Anti-censorship tools saw an uptick in popularity in Belarus, the Eastern European country whose citizens have been protesting for three days after contested presidential elections over the weekend.
Residents have been protesting the results of the election Sunday night, which 26-year incumbent Alexander Lukashenko reportedly won in a landslide. Many people believe the results were rigged and that leading opposition candidate Svetlana Tikhanovskaya was the winner.
As people took to the streets and some factory personnel went on strike, internet access went down nationwide. At the same time, electronic payments have been working, the Russian newspaper Komsomolskaya Pravda wrote.
Lukashenko denied pulling the plug, and the major Belarussian internet provider Beltelecom said its infrastructure was overwhelmed. On the third day of protests, people reported losing mobile internet connections and shared rumors cell phone services were the next to be cut.

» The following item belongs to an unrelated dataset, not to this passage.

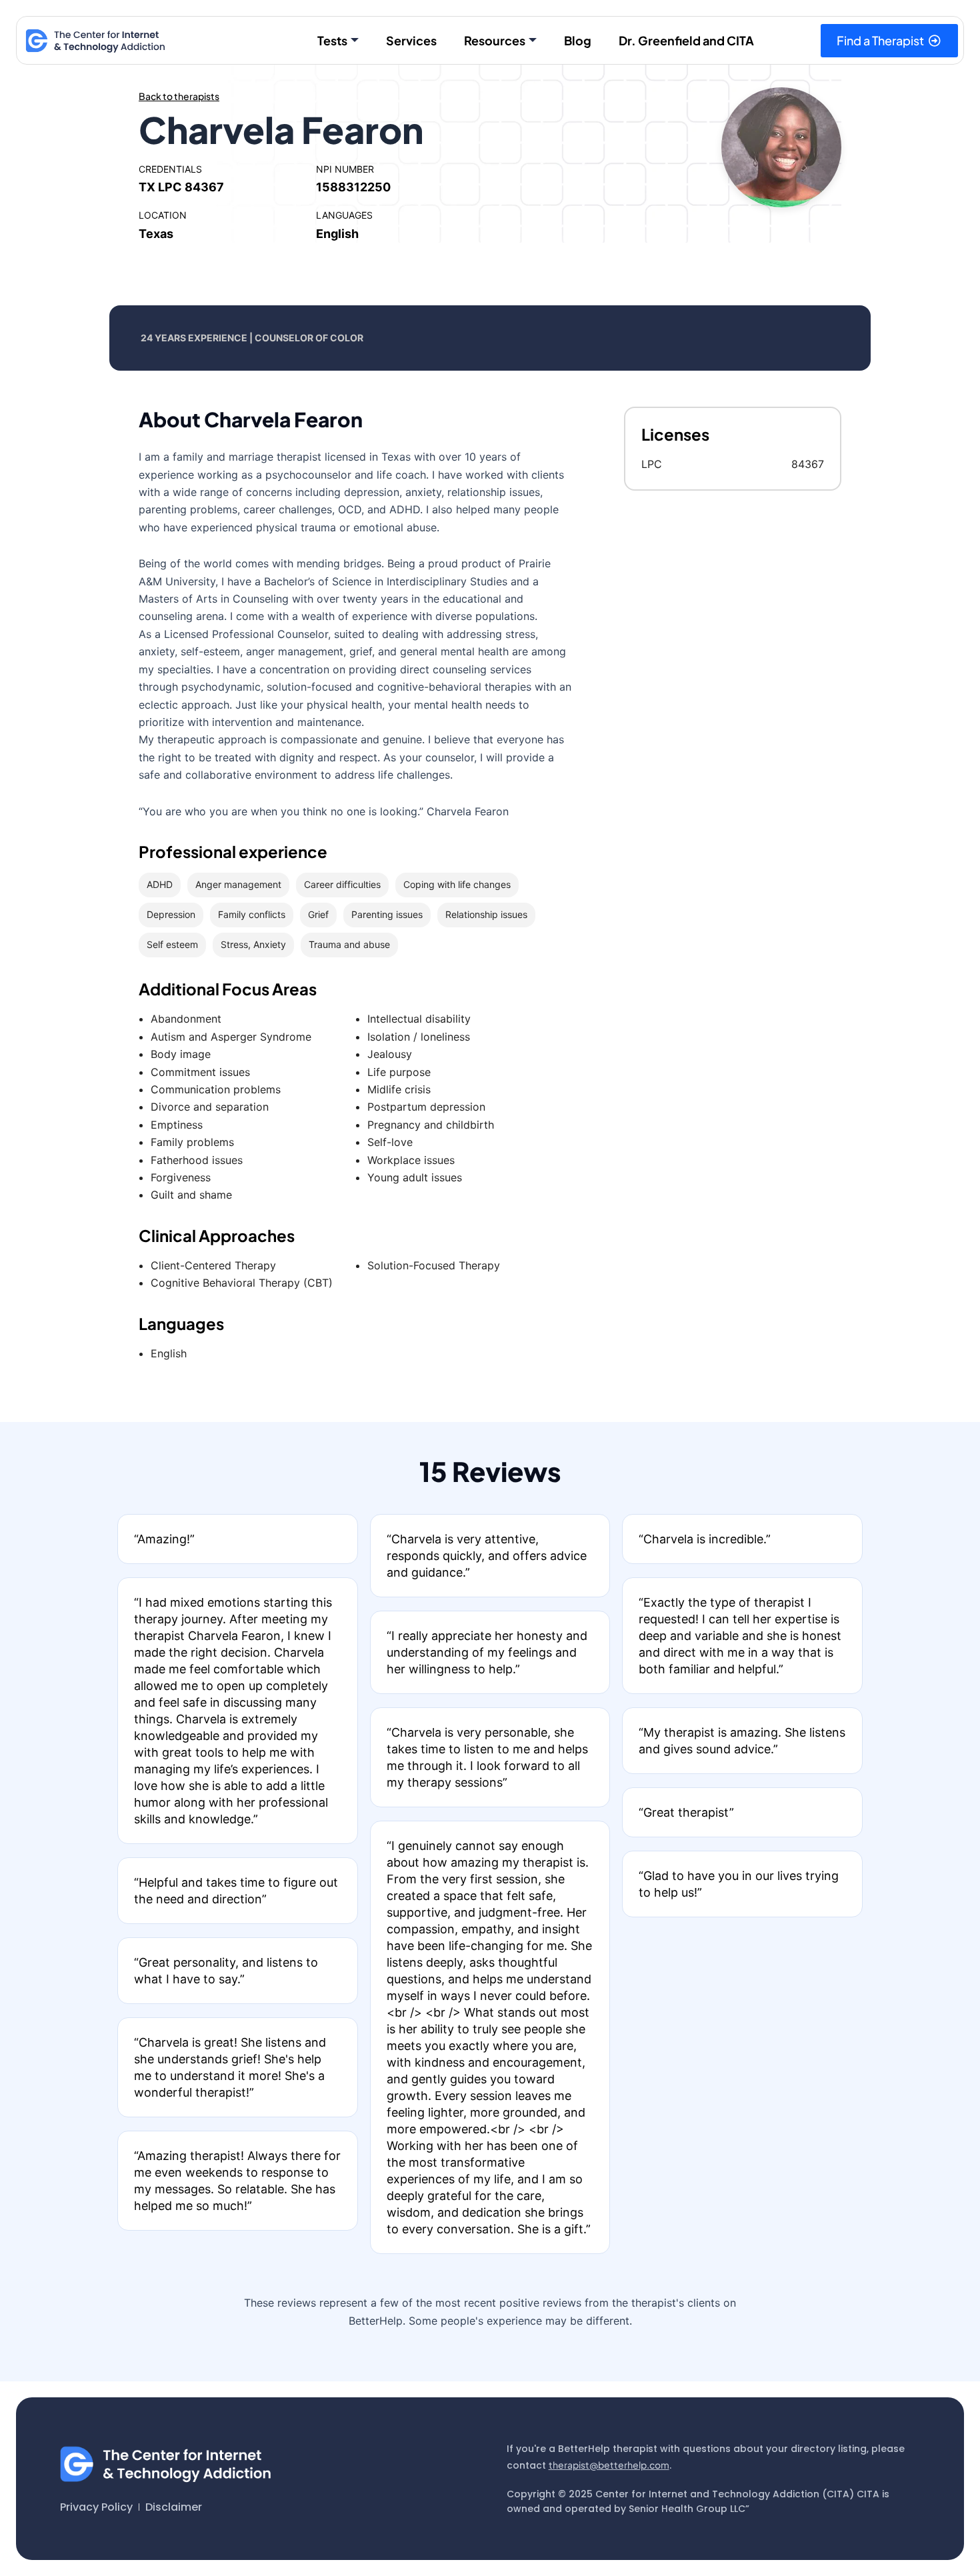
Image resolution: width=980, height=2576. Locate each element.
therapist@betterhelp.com (609, 2465)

Locals have still been able to use the internet using virtual private networks (VPNs), and the Telegram messenger app remained intermittently accessible. Telegram CEO Pavel Durov wrote on Twitter the company “enabled our anti-censorship tools in Belarus so that Telegram remained available for most users there.”

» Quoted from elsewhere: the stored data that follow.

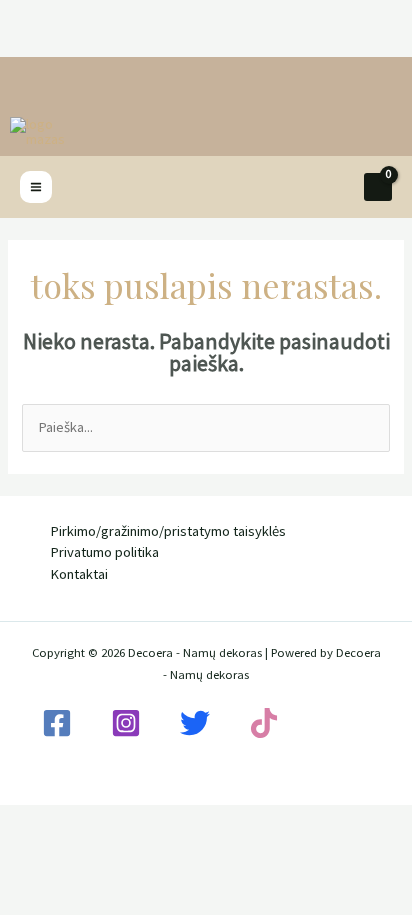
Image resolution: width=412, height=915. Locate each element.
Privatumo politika (104, 552)
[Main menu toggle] (36, 187)
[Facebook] (57, 723)
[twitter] (195, 723)
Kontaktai (79, 574)
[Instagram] (126, 723)
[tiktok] (264, 723)
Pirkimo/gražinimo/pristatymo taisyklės (168, 531)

“However, the connection is still very unstable as Internet is at times shut off completely in the country,” Durov added.
Telegram became one of the main coordination tools for protesters. Over one million people are now following the NEXTA channel, which is posting updates of the protest activities in real time.
In the meantime, people discovered new tools for getting around the blocked communication channels. Beyond VPNs, residents are using proxy services such as Psiphon, an open-source lightweight proxy server from the Citizen Lab and the University of Toronto.
Before Aug. 8, Psiphon saw zero connections from Belarus – today it reports over six million. In just two days, Belarus became the world leader in using Psiphon, followed by Iran and Saudi Arabia, according to the company’s own data.
People have been also sharing information on how to use VPNs, Psiphon and other tools, and organizing groups to test new open-source options to see what’s working. Some paid VPN providers offered limited free traffic to users in Belarus, including atlasVPN and TunnelBear.
Before the election, local newspaper Brestskaya Gazeta reported the secretary of the Security Council of Belarus, Andrei Ravkov, told presidential candidates on July 30 that internet access might be blocked in case of “provocations” during the elections.
Cybersecurity expert Alexey Lukatsky believes the Belarus authorities might have disrupted internet connectivity in the country deliberately. In Belarus, all internet connections are concentrated in the hands of a few providers, so it’s not hard to pull the plug, Lukatsky said.
“Knowing how various countries have been blocking access to the internet during elections, I would suggest that it’s not the issues with the infrastructure but a deliberate decision to block access,” he added.
He also said the fact that people are still able to use VPN and proxy services proves that the authorities did not just unplug the whole country from the global internet.
“If that’s a total block or an infrastructure failure, proxies won’t work. But if it’s the government blocking particular websites via internet providers, VPNs and proxies help get around that,” Lukatsky said.
In case of a total shutdown, only access to satellite internet will help, or the custom-designed connection routes via neighboring countries using mobile service and WiFi, Lukatsky said. The former is expensive and the latter requires some tech skills.
The U.S. State Department condemned the violent crackdown on the protesters in Belarus. During the protest marches in Minsk and other cities of the country, people have been beaten by the riot police, detained by the thousands and one protester was killed.